Facebook CEO and co-founder Mark Zuckerberg has filed a lawsuit against some Hawaiian families to safeguard privacy of his recently-purchased land in Hawaii, sparking criticism from various circles.
The young billionaire bought estate in Kauai in 2014 for about $100 million. More than a hundred local landowners are involved in the case, which allegedly forces them to sell off the land that has been kept and distributed in their families for ages.
Kauai, located in the Hawaiian archipelago, is a far-off island in the North Pacific Ocean, and has tropical rainforest on most of its surface, earning it nickname of ‘The Garden Isle’. Zuckerberg’s land is situated in such a way that a small pass-through route is available to the Hawaiians.
It is in this regard that the social media juggernaut’s top executive has opted for “quiet title and partition,” a legal move that would coerce the families to sell their land at the highest bid, USA Today reported.
In order to do so, Zuckerberg has researched ownership through decades, back to the time when ‘land parcels’ were handed out in 1850s. The rationale behind this was the fact that there were no legal documents for the locals’ family assets, and many in the existing generation do not know they legally possess such lands.
Zuckerberg updated his Facebook profile to clear up “confusions” arising due to this development. He wrote, “[Priscilla and I] want to create a home on the island, and help preserve the wildlife and natural beauty.”

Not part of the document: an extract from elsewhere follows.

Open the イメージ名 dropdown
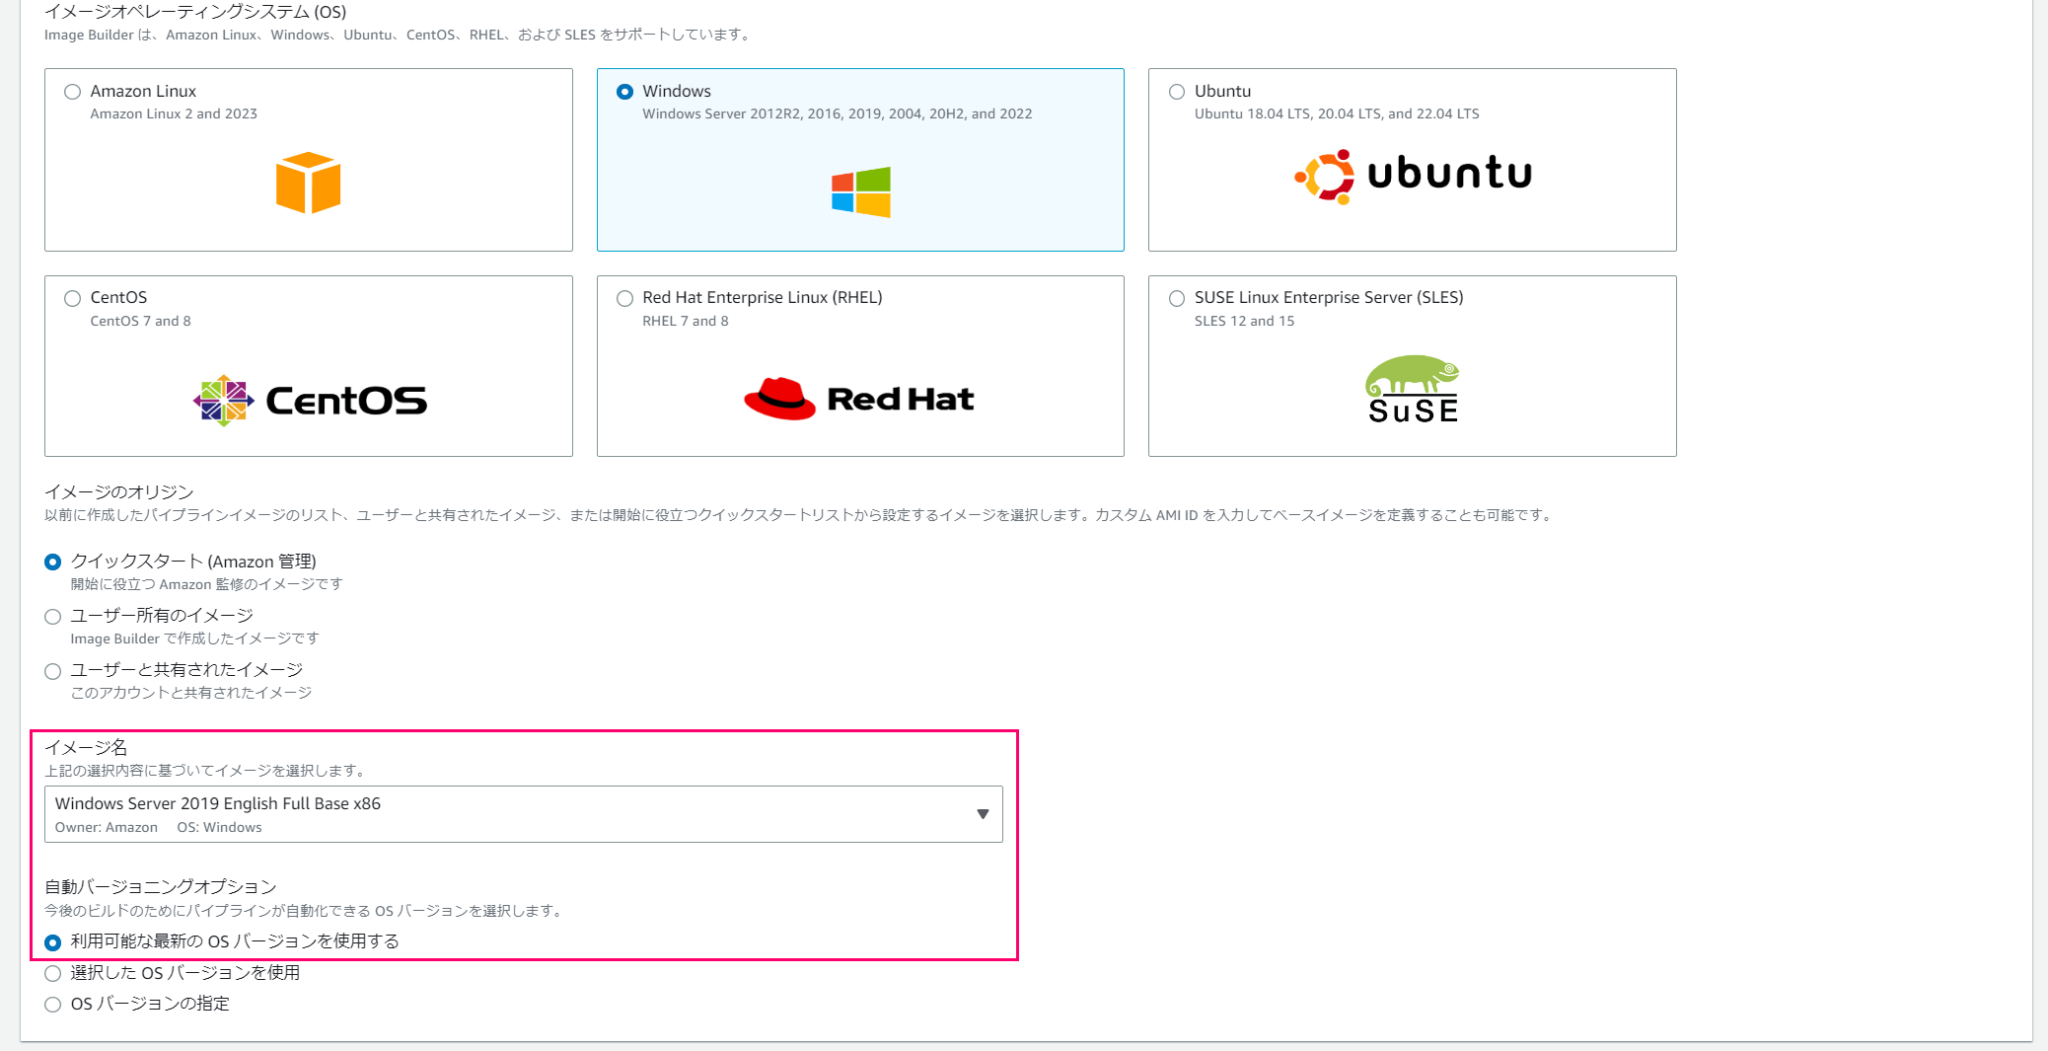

The CEO further commented, “In Hawaii, […] in the mid-1800s, small parcels were granted to families, which after generations might now be split among hundreds of descendants. There aren’t always clear records, and in many cases descendants who own 1/4% or 1% of a property don’t even know they are entitled to anything.”
The Facebook chief intends to offer the descendants their “fair share,” so that “they will now receive money for something they never even knew they had. No one will be forced off the land.”
USA Today mentioned, “One of the owners of the land in question, Carlos Andrade, is helping Zuckerberg as co-plaintiff. [Andrade is] supporting Zuckerberg to make sure that [Andrade’s] family property isn’t lost to the county.”